Letters to the Editor

City should take action against sign scofflaws | LETTER TO THE EDITOR

  - Bainbridge Island Review photo
— image credit: Bainbridge Island Review photo

To the editor:

Campaign season is upon us and that means a fresh crop of political signs.

I have no problem with candidates and campaigns posting these signs, but there are rules that they must follow and very often these rules are ignored. I am particularly concerned that signs are posted without concern for the interests of owners (often businesses) whose properties these signs are posted in front of. The signs may create the impression owners support a campaign that they don’t actually support. It also puts a burden on owners to remove and dispose of them.

What does the Bainbridge Island Municipal Code say about getting permission to post political signs? Under BIMC 15.08.095, it says “political signs may be posted within public right-of-way only if … permission to place the sign in the right-of-way has been obtained from the abutting property owner.” That is, they have to ask first.

FYI, the “public right-of-way” is the roadway and the area along either side of it (used for sidewalks, parking strips and such). Also, the Washington State Supreme Court (in Collier vs. the City of Tacoma) has affirmed that it is OK for cities to require permission from abutting property owners.

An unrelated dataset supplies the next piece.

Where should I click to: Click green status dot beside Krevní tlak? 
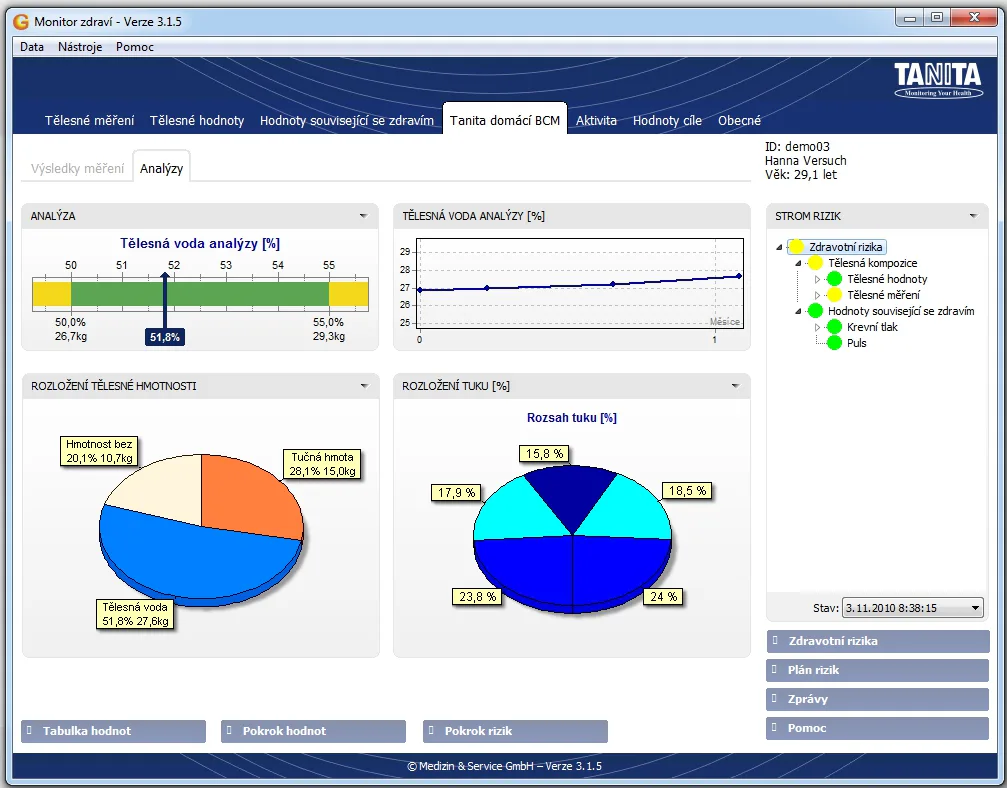(x=835, y=327)
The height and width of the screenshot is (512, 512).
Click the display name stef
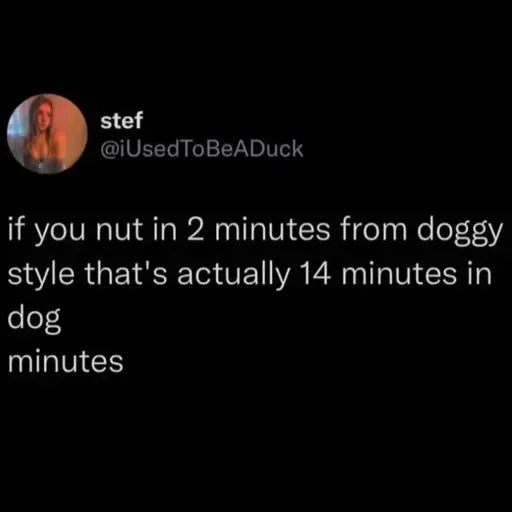[x=122, y=120]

However, many candidates and campaigns seem to go by the philosophy that it is easier to get forgiveness than permission and post their signs without getting permission first.

During the 2012 campaign and the current campaign, I surveyed a number of property owners who had political signs posted in front of their properties and none of them had been asked for permission first. Some candidate and campaigns are unaware of this requirement, but others have been made aware of the it and continue to post signs without permission anyway.

The unfortunate thing here is that, at least so far in the current campaign season, the city is taking no action to enforce its rules. Through the SeeClickFix website, I have reported a number of instances of political signs posted without receiving permission of the abutting property owners (whom I have been in contact with). The code compliance official has acknowledged the reports, but has taken no action in two to three weeks.

It would be nice if the city would send the message that it would enforce its rules, if only to discourage people from feeling the need to take action themselves because nothing was getting done about these code violations.